# What the task requires:
Which of the lines below mention the word "Style"? Pull each one out.

Saved entries:
◇ ◇ ◇ ◇
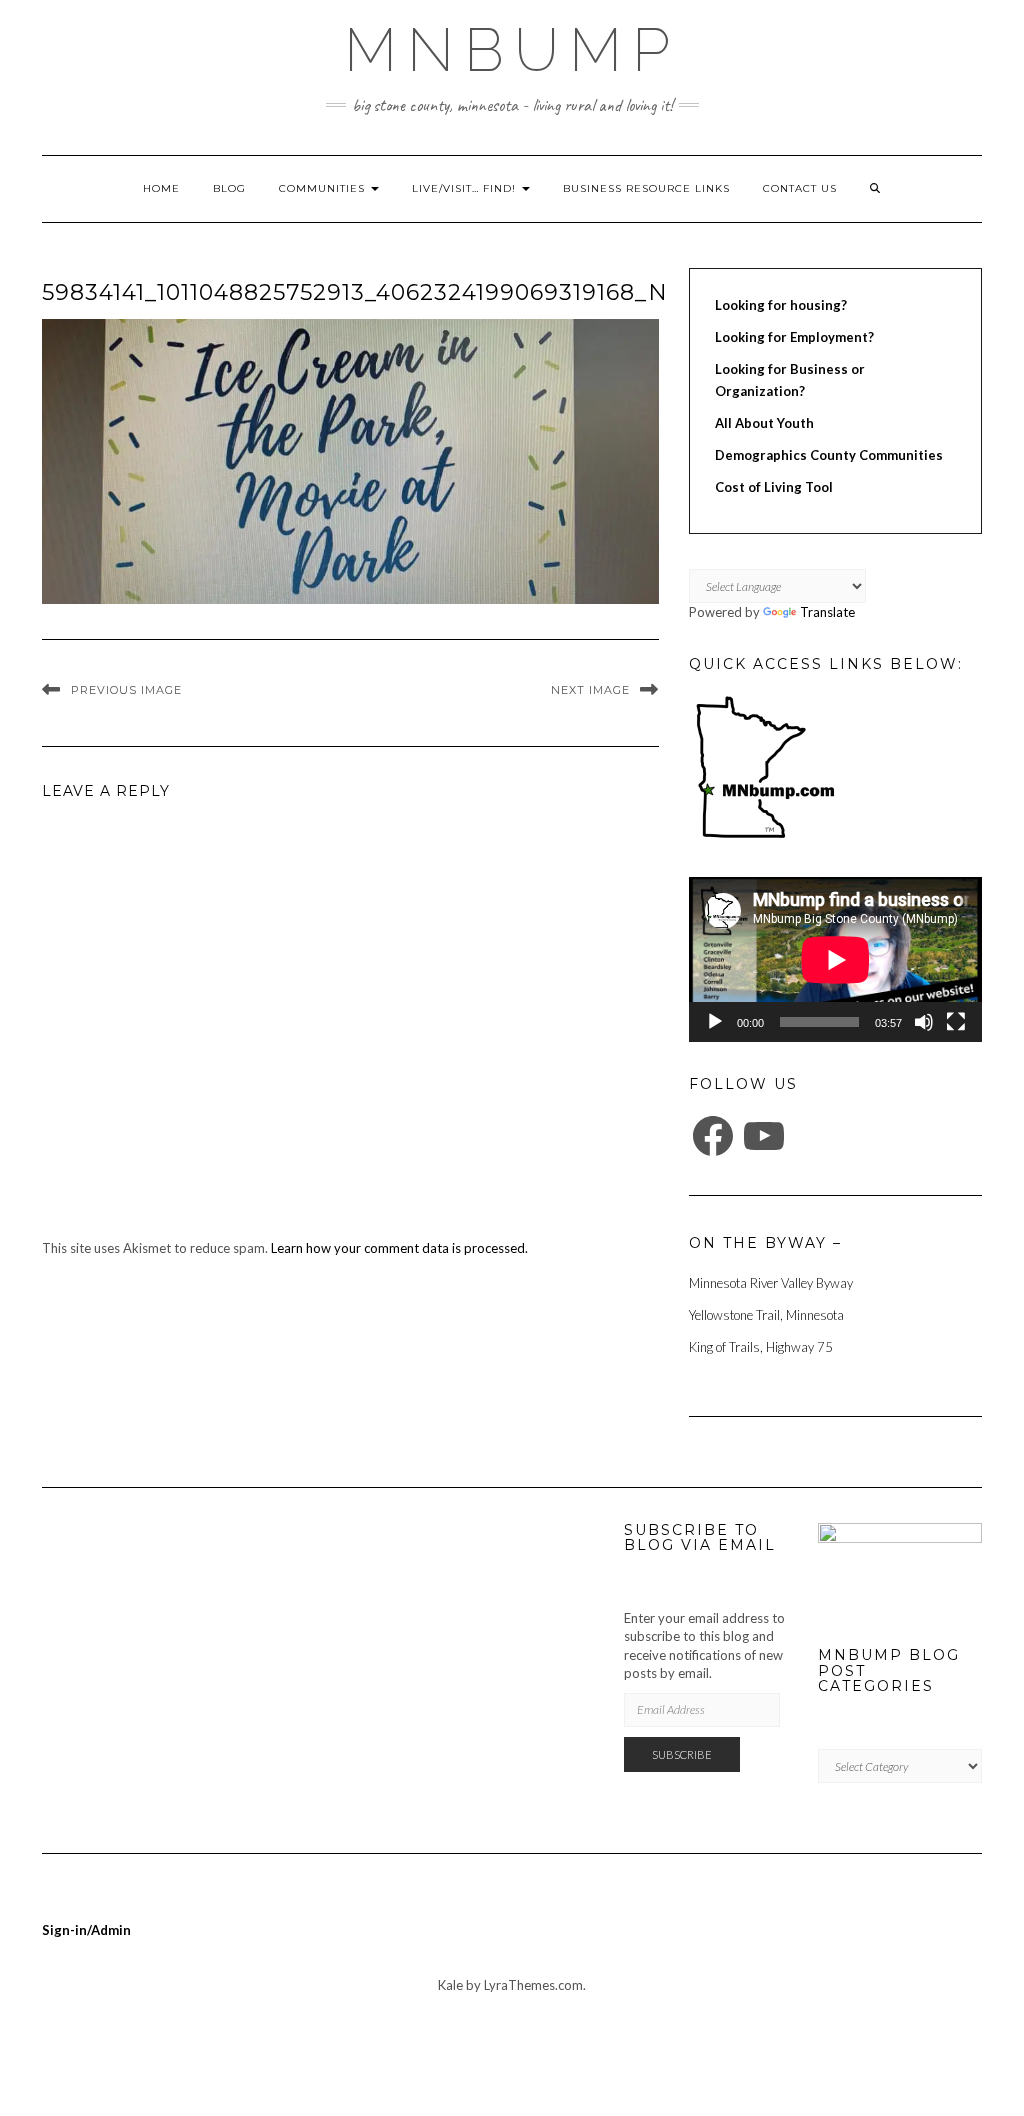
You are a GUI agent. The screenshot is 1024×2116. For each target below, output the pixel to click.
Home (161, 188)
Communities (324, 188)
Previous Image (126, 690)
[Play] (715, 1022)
◇ ◇ ◇ ◇
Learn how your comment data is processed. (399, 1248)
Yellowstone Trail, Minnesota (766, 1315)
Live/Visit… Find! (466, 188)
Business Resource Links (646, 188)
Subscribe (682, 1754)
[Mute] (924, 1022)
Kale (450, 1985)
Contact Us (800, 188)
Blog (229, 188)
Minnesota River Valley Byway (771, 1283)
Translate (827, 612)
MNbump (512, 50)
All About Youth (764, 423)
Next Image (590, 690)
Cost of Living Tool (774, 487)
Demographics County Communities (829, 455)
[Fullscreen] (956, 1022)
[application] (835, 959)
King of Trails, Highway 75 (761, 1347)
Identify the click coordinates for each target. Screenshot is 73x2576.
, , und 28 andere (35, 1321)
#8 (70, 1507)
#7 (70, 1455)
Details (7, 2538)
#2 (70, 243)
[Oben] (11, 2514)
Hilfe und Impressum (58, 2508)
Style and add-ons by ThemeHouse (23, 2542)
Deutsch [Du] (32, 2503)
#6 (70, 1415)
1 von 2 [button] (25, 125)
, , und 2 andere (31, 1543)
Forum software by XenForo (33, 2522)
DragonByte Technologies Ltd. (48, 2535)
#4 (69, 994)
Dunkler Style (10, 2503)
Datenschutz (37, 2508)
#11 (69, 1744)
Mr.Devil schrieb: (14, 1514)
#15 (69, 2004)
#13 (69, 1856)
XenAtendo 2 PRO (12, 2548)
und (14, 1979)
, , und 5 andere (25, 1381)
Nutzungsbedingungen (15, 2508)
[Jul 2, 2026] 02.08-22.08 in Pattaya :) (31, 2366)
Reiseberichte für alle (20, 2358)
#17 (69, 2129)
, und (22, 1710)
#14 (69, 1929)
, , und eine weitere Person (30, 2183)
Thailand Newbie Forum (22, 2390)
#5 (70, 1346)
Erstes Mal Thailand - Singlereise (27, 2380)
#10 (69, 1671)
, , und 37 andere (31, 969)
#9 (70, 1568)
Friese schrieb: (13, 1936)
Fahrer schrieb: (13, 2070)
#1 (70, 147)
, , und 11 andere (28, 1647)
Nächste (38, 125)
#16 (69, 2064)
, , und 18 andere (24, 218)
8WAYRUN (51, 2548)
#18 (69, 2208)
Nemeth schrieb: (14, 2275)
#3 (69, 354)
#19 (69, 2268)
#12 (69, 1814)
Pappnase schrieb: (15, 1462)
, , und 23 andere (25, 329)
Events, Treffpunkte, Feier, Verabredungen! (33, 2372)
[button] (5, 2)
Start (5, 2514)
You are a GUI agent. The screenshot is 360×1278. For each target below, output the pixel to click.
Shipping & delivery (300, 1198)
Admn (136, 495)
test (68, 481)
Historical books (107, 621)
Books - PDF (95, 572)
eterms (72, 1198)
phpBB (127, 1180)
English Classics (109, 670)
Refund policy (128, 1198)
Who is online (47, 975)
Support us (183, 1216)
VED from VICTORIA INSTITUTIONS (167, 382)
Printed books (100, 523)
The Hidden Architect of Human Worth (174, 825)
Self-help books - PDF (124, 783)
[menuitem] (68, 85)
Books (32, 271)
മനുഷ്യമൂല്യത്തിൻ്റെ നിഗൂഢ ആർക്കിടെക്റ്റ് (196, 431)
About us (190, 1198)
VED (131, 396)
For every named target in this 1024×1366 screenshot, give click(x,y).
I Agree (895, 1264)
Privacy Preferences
◇ ◇ ◇ ◇
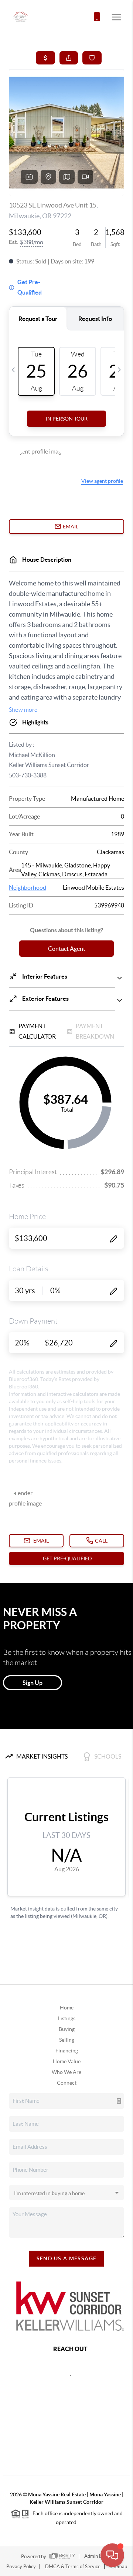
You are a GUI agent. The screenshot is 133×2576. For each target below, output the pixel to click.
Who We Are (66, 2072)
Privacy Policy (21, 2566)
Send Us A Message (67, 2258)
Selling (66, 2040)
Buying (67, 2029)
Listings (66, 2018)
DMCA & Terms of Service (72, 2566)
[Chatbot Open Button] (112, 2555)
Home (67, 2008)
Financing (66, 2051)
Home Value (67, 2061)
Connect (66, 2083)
◇ ◇ ◇ ◇
# Completed exercise:
Style and add-ons by ThemeHouse (23, 2542)
Dunkler Style (10, 2503)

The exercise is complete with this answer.